Turkey's President Recep Tayyip Erdogan, talks during a visit at the mausoleum of modern Turkey's founder Mustafa Kemal Ataturk on Victory Day in Ankara, Turkey, Wednesday, Aug. 30, 2017. Turkey is celebrating August 30 Victory Day, which marks the Turkish victory against Greek forces at the Battle of Dumlupinar, the …
AP Photos/Ali Unal

Turkish President Recep Tayyip Erdogan confirmed to reporters this weekend that he expects to meet with his American counterpart Donald Trump in person during next week’s United Nation’s General Assembly.

“We have agreed that it would be beneficial to talk all issues face-to-face,” Erdogan told reporters on his flight back to Turkey from Astana, Kazakhstan, this weekend, where he had flown to attend a summit of the Organization of Islamic Cooperation (OIC). According to the Turkish newspaper Hurriyet, Erdogan said he and Trump would discuss “the need to strengthen mutual relations” but did not specify what topics relevant to the bilateral relationship would come up.

Erdogan spoke to Trump via telephone on September 9.  “We mentioned that the two countries are strategic partners and this should be reflected on the relations. We also spoke on regional issues. We spoke about Myanmar,” Erdoğan said, adding that he urged Trump to act on the expulsion of Muslims ongoing in that country.

The White House statement on the phone call did not mention an in-person meeting or any of the topics discussed, only that “President Trump emphasized the common commitment of the United States and Turkey to work together to increase regional stability.”

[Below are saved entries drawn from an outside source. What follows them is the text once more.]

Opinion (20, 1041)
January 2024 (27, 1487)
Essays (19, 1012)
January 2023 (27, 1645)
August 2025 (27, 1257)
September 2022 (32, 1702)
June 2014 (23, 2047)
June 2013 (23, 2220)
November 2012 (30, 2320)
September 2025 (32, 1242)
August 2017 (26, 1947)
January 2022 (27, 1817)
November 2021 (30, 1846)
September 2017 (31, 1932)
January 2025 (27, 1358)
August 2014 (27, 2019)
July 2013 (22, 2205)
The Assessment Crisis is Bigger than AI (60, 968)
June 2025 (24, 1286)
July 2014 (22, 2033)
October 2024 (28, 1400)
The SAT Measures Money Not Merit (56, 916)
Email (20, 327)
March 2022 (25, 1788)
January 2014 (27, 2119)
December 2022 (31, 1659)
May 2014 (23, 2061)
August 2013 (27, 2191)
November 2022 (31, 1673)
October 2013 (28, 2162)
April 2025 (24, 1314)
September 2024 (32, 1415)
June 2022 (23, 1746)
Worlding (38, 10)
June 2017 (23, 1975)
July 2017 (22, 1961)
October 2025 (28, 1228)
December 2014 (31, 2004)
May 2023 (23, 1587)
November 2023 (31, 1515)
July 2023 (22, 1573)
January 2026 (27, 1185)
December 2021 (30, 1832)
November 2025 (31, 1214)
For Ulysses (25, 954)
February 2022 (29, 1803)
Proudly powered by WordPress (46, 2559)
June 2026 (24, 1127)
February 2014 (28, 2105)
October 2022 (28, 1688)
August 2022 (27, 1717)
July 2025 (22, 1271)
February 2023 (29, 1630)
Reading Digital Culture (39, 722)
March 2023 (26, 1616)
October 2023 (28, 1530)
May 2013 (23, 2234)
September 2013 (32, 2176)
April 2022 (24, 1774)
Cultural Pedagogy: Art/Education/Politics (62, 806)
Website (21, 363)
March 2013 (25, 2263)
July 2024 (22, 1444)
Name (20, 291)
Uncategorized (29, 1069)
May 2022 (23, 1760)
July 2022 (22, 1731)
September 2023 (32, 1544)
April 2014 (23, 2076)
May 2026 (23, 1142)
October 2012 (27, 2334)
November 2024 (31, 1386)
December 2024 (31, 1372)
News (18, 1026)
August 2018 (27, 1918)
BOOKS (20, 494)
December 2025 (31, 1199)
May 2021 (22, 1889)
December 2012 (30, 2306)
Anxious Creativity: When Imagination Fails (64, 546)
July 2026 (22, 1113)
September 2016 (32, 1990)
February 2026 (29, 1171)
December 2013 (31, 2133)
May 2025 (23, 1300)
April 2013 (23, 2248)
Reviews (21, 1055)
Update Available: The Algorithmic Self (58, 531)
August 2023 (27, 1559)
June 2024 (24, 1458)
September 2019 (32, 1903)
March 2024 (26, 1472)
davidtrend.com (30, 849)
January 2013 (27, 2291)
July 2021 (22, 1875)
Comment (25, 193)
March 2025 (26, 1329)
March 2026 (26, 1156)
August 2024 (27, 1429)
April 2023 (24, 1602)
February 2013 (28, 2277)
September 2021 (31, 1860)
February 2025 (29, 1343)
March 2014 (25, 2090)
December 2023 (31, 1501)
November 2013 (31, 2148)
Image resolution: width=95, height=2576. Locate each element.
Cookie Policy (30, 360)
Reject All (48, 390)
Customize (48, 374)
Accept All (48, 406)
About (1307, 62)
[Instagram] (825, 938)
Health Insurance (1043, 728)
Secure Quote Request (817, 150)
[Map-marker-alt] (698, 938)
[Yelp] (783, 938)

Erdogan met with Trump in Washington in May, a meeting that did not result in Erdogan achieving any of his objectives with the United States. The Islamist leader has pressured the United States for months to stop supporting the Syrian Kurdish People’s Protection Units (YPG/YPJ), the most effective militia in the fight against the Islamic State in that country. Erdogan has also demanded the extradition of Fethullah Gulen, a Turkish Islamist cleric he claims orchestrated the failed coup against him in July 2016. Gulen lives in Pennsylvania, from where he runs a global Islamic movement known as “Hizmet,” a group the Turkish government refers to as the “Fethullah Terrorist Organization” (FETO).

The United States has continued to support the YPG—who are playing a major role in the battle for Raqqa, the “capital” of the Islamic State caliphate—since Erdogan’s visit and Gulen, who denies all involvement in the coup attempt, remains in Pennsylvania.

In addition to these diplomatic failures for Erdogan, the May visit produced a violent incident in which his bodyguards were caught on video attacking and beating Kurdish supporters protesting his visit in Washington. The U.S. State Department issued a statement assuring that American law enforcement would investigate the incident, and 19 of the bodyguards in question were indicted this month for battering peaceful demonstrators that did not show an indication of being a threat to Erdogan himself. Erdogan called the indictments, but not the attack, “scandalous.”

The United Nations General Assembly officially begins on Tuesday, September 12. The General Debate—the hallmark event of the session in which world leaders speak on whatever they wish before an audience of global representatives—begins on September 19. This year, the theme of the assembly is “Focusing on People: Striving for Peace and a Decent Life for All on a Sustainable Planet.”